=== Begin Enclosure ===
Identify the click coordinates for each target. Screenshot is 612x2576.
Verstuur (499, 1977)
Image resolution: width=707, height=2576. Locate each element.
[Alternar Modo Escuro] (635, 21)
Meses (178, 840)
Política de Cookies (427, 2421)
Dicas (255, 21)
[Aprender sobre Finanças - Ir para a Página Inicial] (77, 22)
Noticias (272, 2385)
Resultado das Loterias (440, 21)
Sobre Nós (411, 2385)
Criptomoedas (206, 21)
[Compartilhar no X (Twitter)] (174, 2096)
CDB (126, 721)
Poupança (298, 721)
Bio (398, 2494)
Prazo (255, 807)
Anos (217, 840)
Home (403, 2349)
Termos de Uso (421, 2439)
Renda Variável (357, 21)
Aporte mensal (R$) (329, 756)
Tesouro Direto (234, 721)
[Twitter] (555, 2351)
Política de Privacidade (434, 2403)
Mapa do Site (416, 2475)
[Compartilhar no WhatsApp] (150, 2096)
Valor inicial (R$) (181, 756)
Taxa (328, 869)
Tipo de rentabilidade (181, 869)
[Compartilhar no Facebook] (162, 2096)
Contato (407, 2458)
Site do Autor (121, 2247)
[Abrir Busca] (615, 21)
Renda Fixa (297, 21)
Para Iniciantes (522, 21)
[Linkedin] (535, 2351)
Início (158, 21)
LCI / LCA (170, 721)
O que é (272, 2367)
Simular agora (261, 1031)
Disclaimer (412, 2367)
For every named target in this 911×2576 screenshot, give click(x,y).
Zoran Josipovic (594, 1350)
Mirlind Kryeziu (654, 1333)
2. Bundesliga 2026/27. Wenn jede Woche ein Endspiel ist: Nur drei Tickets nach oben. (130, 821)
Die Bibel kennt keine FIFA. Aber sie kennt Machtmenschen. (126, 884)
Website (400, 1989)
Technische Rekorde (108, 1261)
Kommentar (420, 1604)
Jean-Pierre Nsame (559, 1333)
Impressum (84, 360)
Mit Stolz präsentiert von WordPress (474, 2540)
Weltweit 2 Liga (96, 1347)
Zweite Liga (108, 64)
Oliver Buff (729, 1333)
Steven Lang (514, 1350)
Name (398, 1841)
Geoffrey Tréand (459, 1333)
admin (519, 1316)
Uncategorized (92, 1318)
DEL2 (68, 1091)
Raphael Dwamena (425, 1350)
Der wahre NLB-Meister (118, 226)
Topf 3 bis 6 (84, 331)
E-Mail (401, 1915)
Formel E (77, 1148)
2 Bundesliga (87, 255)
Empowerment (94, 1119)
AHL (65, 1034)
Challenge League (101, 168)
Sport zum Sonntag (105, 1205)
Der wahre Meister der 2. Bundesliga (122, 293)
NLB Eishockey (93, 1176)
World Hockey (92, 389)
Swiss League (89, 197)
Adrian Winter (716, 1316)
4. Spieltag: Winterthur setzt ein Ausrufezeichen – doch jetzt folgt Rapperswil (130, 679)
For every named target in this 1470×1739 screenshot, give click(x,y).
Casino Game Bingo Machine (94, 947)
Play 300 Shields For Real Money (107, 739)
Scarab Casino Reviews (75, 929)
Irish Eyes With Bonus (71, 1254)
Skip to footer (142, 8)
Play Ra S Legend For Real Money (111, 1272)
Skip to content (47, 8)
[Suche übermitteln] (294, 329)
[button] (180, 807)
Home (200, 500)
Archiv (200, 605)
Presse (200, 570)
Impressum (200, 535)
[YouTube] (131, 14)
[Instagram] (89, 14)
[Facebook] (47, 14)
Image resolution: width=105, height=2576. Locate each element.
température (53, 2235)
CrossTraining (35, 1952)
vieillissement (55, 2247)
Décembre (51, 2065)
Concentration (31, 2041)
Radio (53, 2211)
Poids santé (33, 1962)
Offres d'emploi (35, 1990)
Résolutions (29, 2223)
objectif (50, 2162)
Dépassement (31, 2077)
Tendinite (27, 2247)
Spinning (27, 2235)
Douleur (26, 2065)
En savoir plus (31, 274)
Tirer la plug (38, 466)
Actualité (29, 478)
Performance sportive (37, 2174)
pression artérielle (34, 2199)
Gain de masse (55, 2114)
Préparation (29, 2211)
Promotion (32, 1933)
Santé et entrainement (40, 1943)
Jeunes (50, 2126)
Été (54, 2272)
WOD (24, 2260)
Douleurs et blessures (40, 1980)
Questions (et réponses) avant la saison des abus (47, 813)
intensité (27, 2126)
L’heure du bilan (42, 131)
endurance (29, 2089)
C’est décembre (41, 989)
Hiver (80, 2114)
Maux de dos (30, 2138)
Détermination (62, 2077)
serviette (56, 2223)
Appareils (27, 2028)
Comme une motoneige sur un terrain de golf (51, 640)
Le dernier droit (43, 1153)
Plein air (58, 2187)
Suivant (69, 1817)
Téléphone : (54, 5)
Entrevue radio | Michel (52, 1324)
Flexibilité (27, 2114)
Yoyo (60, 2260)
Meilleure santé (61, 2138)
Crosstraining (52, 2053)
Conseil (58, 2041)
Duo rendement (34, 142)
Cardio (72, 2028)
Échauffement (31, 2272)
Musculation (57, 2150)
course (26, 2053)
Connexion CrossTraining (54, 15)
=== End Enclosure ===
Taking the material above, extract exactly and only the lines from the line with "Weltweit 2 Liga (96, 1347)" to the line with "température (53, 2235)", inclusive of both.

Weltweit 2 Liga (96, 1347)
Zweite Liga (108, 64)
Oliver Buff (729, 1333)
Steven Lang (514, 1350)
Name (398, 1841)
Geoffrey Tréand (459, 1333)
admin (519, 1316)
Uncategorized (92, 1318)
DEL2 (68, 1091)
Raphael Dwamena (425, 1350)
Der wahre NLB-Meister (118, 226)
Topf 3 bis 6 (84, 331)
E-Mail (401, 1915)
Formel E (77, 1148)
2 Bundesliga (87, 255)
Empowerment (94, 1119)
AHL (65, 1034)
Challenge League (101, 168)
Sport zum Sonntag (105, 1205)
Der wahre Meister der 2. Bundesliga (122, 293)
NLB Eishockey (93, 1176)
World Hockey (92, 389)
Swiss League (89, 197)
Adrian Winter (716, 1316)
4. Spieltag: Winterthur setzt ein Ausrufezeichen – doch jetzt folgt Rapperswil (130, 679)
For every named target in this 1470×1739 screenshot, give click(x,y).
Casino Game Bingo Machine (94, 947)
Play 300 Shields For Real Money (107, 739)
Scarab Casino Reviews (75, 929)
Irish Eyes With Bonus (71, 1254)
Skip to footer (142, 8)
Play Ra S Legend For Real Money (111, 1272)
Skip to content (47, 8)
[Suche übermitteln] (294, 329)
[button] (180, 807)
Home (200, 500)
Archiv (200, 605)
Presse (200, 570)
Impressum (200, 535)
[YouTube] (131, 14)
[Instagram] (89, 14)
[Facebook] (47, 14)
Image resolution: width=105, height=2576. Locate each element.
température (53, 2235)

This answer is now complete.